=== Текст для чтения ===
[1029]. 25 мая командир 65-го ОСК издал приказ № 047, обращавший внимание на недопустимость самовольных поездок в Таллин и Пярну[1030].
11 мая начальник Особого отдела ГУГБ НКВД комиссар госбезопасности 3-го ранга В.М. Бочков направил наркому обороны спецсообщение № 25346/сс о том, что Особым отделом 65-го ОСК арестованы шоферы 18-й легкой танковой бригады Кузнецов и Артемьев, которые имели связь с эстонскими девушками и другими местными жителями, продавали им краденые папиросы и консервированное молоко. Опасаясь наказания, красноармейцы решили похитить оружие и 23 апреля совершить побег в Швецию на лодке, которую хотели достать в Пярну[1031]. Кроме того, 28 апреля и 13 мая начальник Особого отдела ГУГБ НКВД комиссар госбезопасности 3-го ранга В.М. Бочков сообщал начальнику Главного управления ВВС Красной армии командарму 2-го ранга Я.В. Смушкевичу о случаях пьянства с дебошем и драками и с участием местных жителей, морально-бытовом разложении и половой распущенности среди командно-начальствующего и младшего командного состава Особой авиагруппы в Эстонии. «Причинами того, что среди военнослужащих Особой авиабригады развивается пьянство, является в основном то, что начсостав слабо загружен работой, так как на занятия в день уходит 3–4 часа, остальное время остается свободным, не организована культурно-просветительная работа и отсутствует контроль со стороны командования за поведением военнослужащих, уезжающих за пределы гарнизонов»[1032].
Завершая рассмотрение вопроса о «похищениях» советских военнослужащих в Литве, можно констатировать следующее. Вышеприведенные документы свидетельствуют, что Бутаев, Шутов и Шмавгонец не являлись жертвами «похищений». Во всех трех случаях речь шла о самовольных отлучках и дезертирстве советских военнослужащих. Насколько можно судить, побудительными мотивами было недовольство службой в РККА и собственным положением в армии. Кроме того, в глаза бросается и «несознательность» военнослужащих. Пока Бутаев пользовался значительной свободой, его все устраивало, но как только возникла угроза службы на общих основаниях, он дезертировал. Даже из приведенных документов видно, что Бутаев имел определенный круг общения среди местного населения, что, вероятно, могло быть дополнительным мотивом, подтолкнувшим его к дезертирству. Более того, «дело Бутаева» дает пример любопытного феномена «самозванства» и доверия со стороны как военного командования, так и литовских граждан, которые стремились работать на НКВД СССР. Показательна и реакция на смерть Бутаева сотрудников НКВД и Главной военной прокуратуры – не имея никаких данных, подтверждающих его убийство, ими не только было выдвинуто подобное предположение, но и именно эта версия постепенно стала непреложным фактом.

=== Строки данных ===
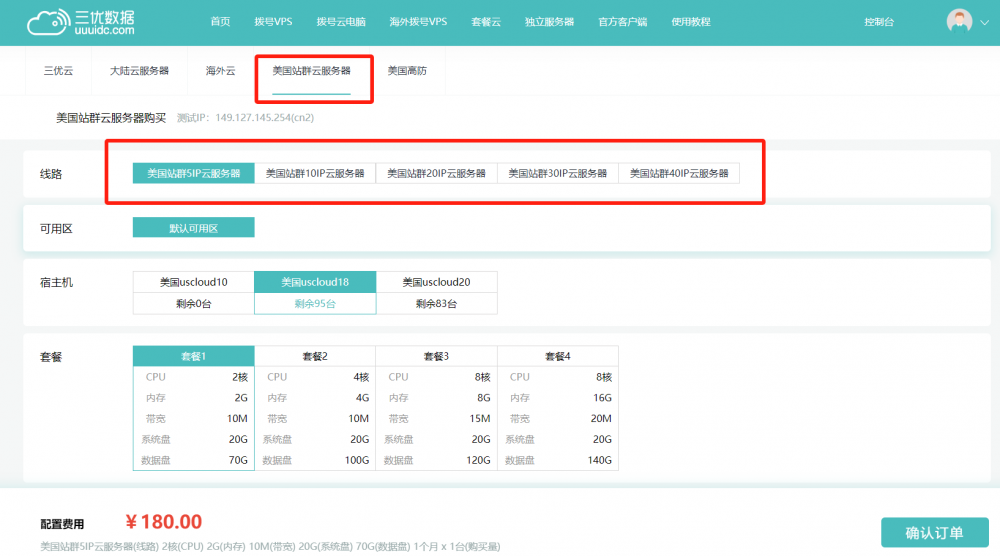Go to 首页 in navigation bar
1000x556 pixels.
tap(220, 22)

=== Задания ===
**1)** Куда, согласно тексту о советских военнослужащих в Прибалтике, собирались бежать шоферы Кузнецов и Артемьев?
**2)** Продолжите текст о советских военнослужащих в Прибалтике, начиная сразу после его последнего предложения.

=== Ответы ===
**1)** В Швецию, на лодке, которую они хотели достать в Пярну.

**2)**
Дело Шутова является классическим вариантом судьбы недисциплинированного и, видимо, неуравновешенного солдата. В условиях практически полного отсутствия работы с личным составом, Шутов не только был направлен в заграничный гарнизон, но и, не слишком скрывая свои дезертирские настроения, получил возможность бежать. Но наиболее показательно дело Шмавгонца. Перед нами типичный «простой парень», который ничего не знает, ничего не хочет, лишь бы его оставили в покое. Он готов работать на кого угодно и за просто так. Его собственные объяснения своего поступка довольно противоречивы: то он влюблен в Юлию, то хочет подзаработать, то недоволен как в СССР живут люди, хотя в Литве на его глазах они живут точно также. Он готов предоставить любые сведения, но ничего не знает. Поначалу Шмавгонец старается придерживаться разработанной легенды, но затем рассказал все, как было. Безусловно, его трудно принять за «матерого шпиона».
Вышеприведенные документы свидетельствуют, что состояние дисциплины в войсках 16-го ОСК (особенно его вспомогательных частях) находилось на низком уровне. Это позволяло военнослужащим безнаказанно совершать самовольные отлучки. Документы НКВД не подтверждают версию о «похищениях» советских солдат (остается не проясненным до конца лишь дело Писарева), как, впрочем, и о советской провокации. Что же касается связи дезертировавших красноармейцев с литовскими или иными спецслужбами, то на основании приведенных документов однозначно решить этот вопрос не представляется возможным. Естественно, литовские спецслужбы вели разведку советских гарнизонов, но их участие в «похищениях» абсолютно не доказано. Скорее всего, они просто воспользовались самовольными отлучками и дезертирством советских военнослужащих. Хотя, как признал в своих показаниях А. Повилайтис, именно сотрудники литовской госбезопасности разработали легенду, согласно которой «советские военнослужащие по своей инициативе дезертировали из армии, имея интимные связи с некоторыми женщинами»[1033]. Собственно, такая версия была выгодна и советским военнослужащим, поскольку позволяла избежать обвинения в работе на иностранную разведку. Как бы то ни было, эти «похищения» красноармейцев не были причиной действий Советского Союза в отношении стран Прибалтики летом 1940 г.
Советское военное планирование
Как и другие граничившие с Советским Союзом государства, страны Прибалтики считались в Москве потенциальными противниками, и советское военное командование периодически готовило планы на случай войны на Северо-Западном направлении. Изменение международной ситуации в Европе в мае 1940 г. потребовало от советского руководства проведения конкретных приготовлений с целью решения прибалтийского вопроса. Уже 6 июня заместитель начальника Оперативного управления Генштаба генерал-майор А.М. Василевский подготовил вариант стратегического развертывания войск для Прибалтийской операции.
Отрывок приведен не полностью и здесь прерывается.